In this case, the Trust’s beneficiaries, trustees, and settlors were plaintiff and
defendant. In the pre-trial order signed by both parties, the parties stipulated that
“all parties have been correctly designated and there is no question as to misjoinder
or nonjoinder of parties[,]” and that the properties in the Trust were part of the
marital estate. At oral argument, defendant’s counsel contended that nobody was
aware of the existence or legal significance of the Trust, and that a stipulation alone
was insufficient to maintain subject matter jurisdiction.

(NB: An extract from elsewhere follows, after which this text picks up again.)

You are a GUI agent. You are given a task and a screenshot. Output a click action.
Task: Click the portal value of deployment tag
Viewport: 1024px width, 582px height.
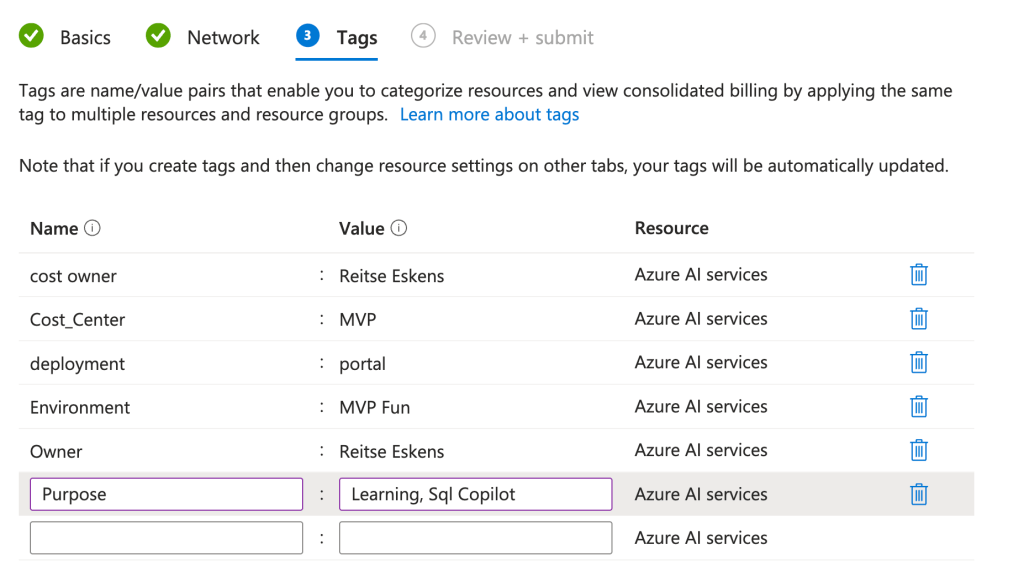(362, 363)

We find this case to be distinguishable from Wenninger and Upchurch and are
persuaded by the reasoning set forth in Quesinberry. Here, the Trust was revocable
by either party, and all of the property and proceeds in the Trust were stipulated as
marital assets. The parties agreed that the property was titled to them individually
and retained complete control over the properties in the Trust. Defendant’s assent to
the pre-trial order manifested “clear and convincing evidence of the settlor’s intent”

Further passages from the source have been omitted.